2-Chloroanthraquinone
- Names: Other names β-chloroanthraquinone, 2-Chloro-9,10-anthracenedione

Identifiers
- CAS Number: 131-09-9;
- 3D model (JSmol): Interactive image;
- ChEMBL: ChEMBL3186676;
- ChemSpider: 8235;
- ECHA InfoCard: 100.004.556
- EC Number: 205-010-0;
- PubChem CID: 8553;
- UNII: 5ZD4DU5A9G;
- CompTox Dashboard (EPA): DTXSID7049213 ;

Properties
- Chemical formula: C_{14}H_{7}ClO_{2}
- Molar mass: 242.66 g·mol^{−1}
- Appearance: yellow solid
- Melting point: 210 °C (410 °F; 483 K)
- Hazards: GHS labelling:
- Pictograms: GHS07: Exclamation mark
- Signal word: Warning
- Hazard statements: H315, H319, H335
- Precautionary statements: P261, P262, P264, P264+P265, P270, P271, P273, P280, P301+P317, P302+P352, P304+P340, P305+P351+P338, P316, P317, P319, P321, P330, P332+P317, P337+P317, P361+P364, P362+P364, P391, P403+P233, P405, P501

= 2-Chloroanthraquinone =

2-Chloroanthraquinone is an organic compound with the formula C14H7O2Cl.
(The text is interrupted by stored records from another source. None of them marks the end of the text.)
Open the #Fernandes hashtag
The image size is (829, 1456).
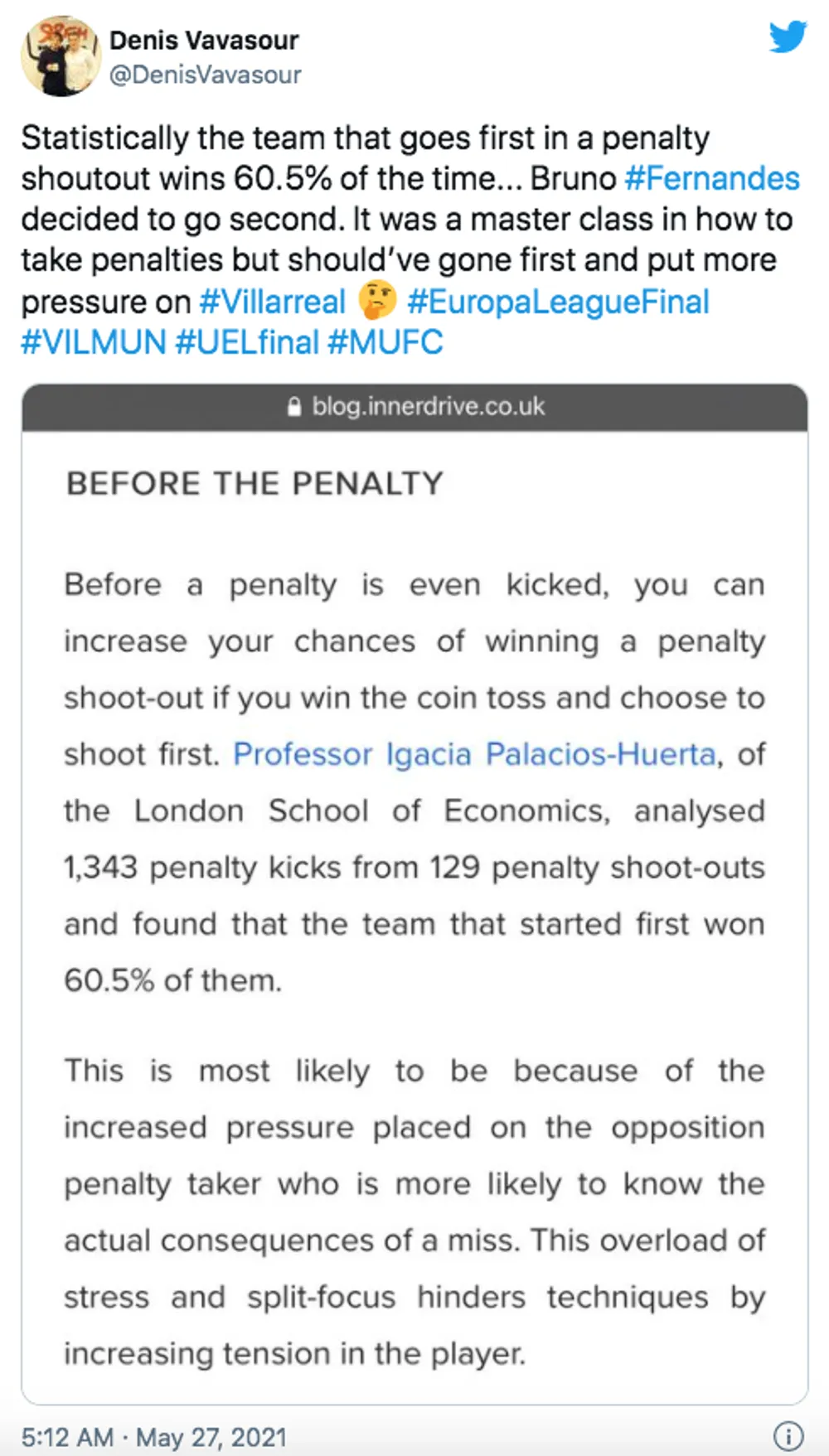pos(712,178)
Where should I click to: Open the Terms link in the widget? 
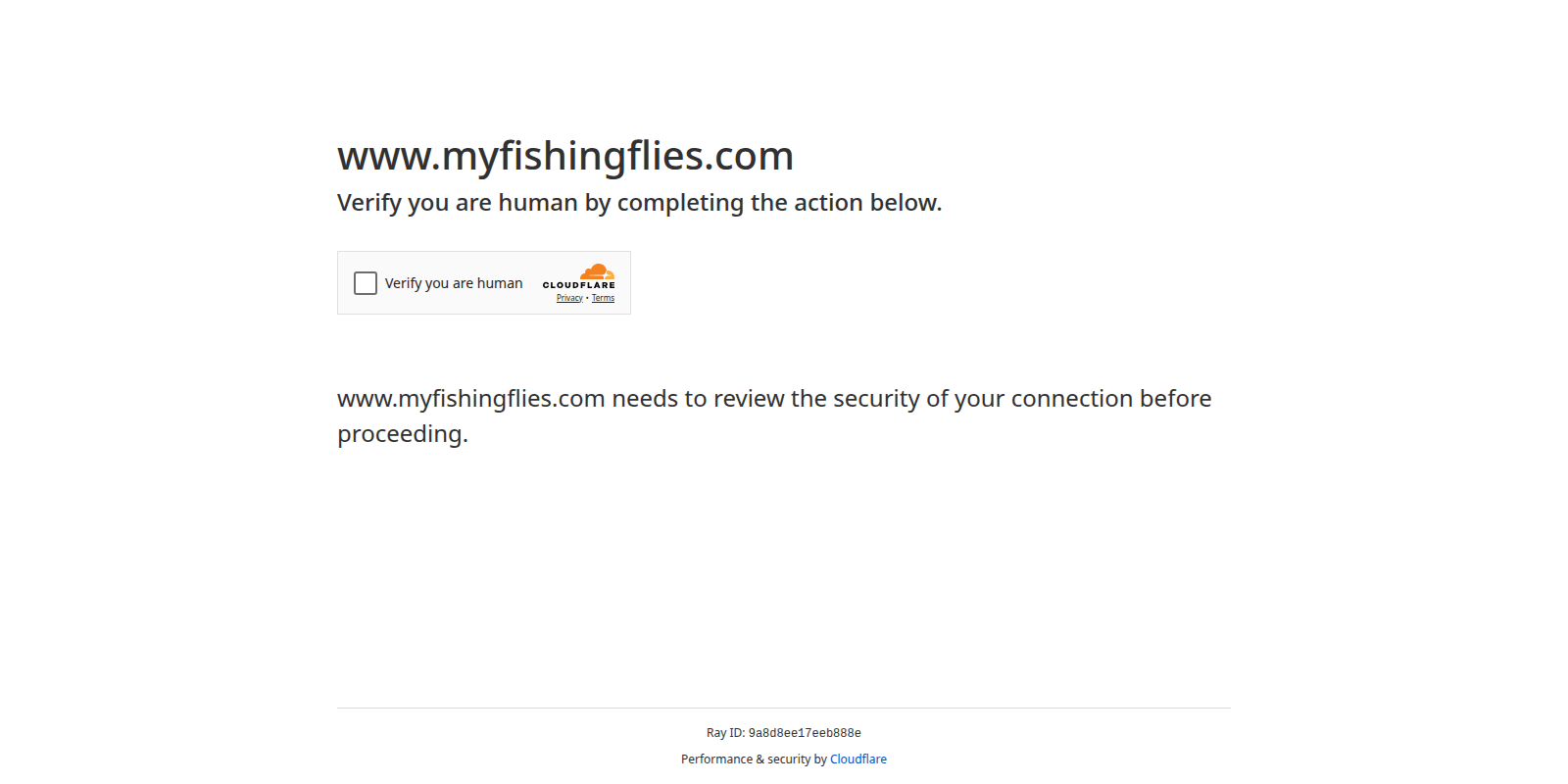[x=603, y=298]
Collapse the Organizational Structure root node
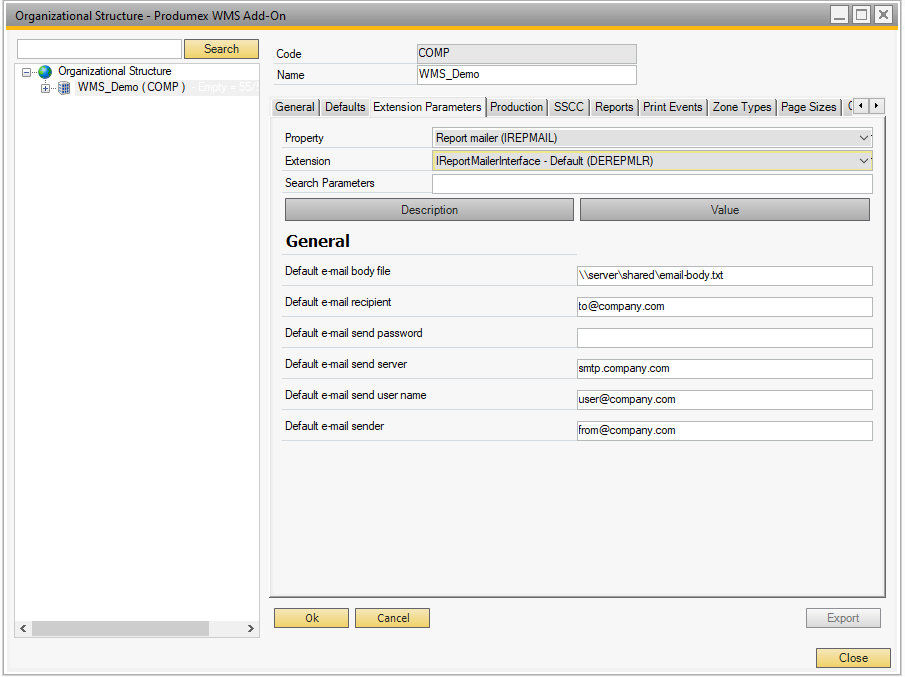Image resolution: width=905 pixels, height=677 pixels. (27, 72)
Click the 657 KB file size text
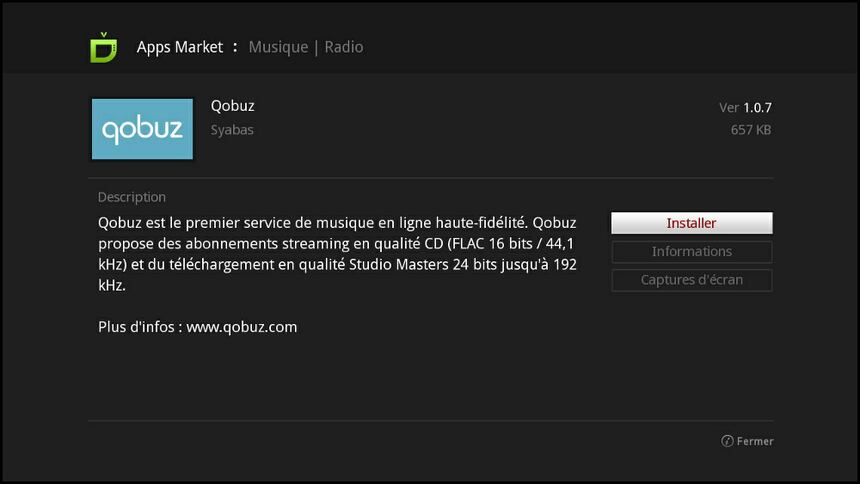This screenshot has width=860, height=484. pos(751,130)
It is one of two of monochlorinated anthraquinone isomers. The compound is prepared by diacylation of chlorobenzene with phthalic anhydride, a standard route to anthraquinones. Heating 2-chloroanthraquinone under pressure with ammonia gives 2-aminoanthraquinone, which in turn is a precursor to indanthrone, a commercial blue dye.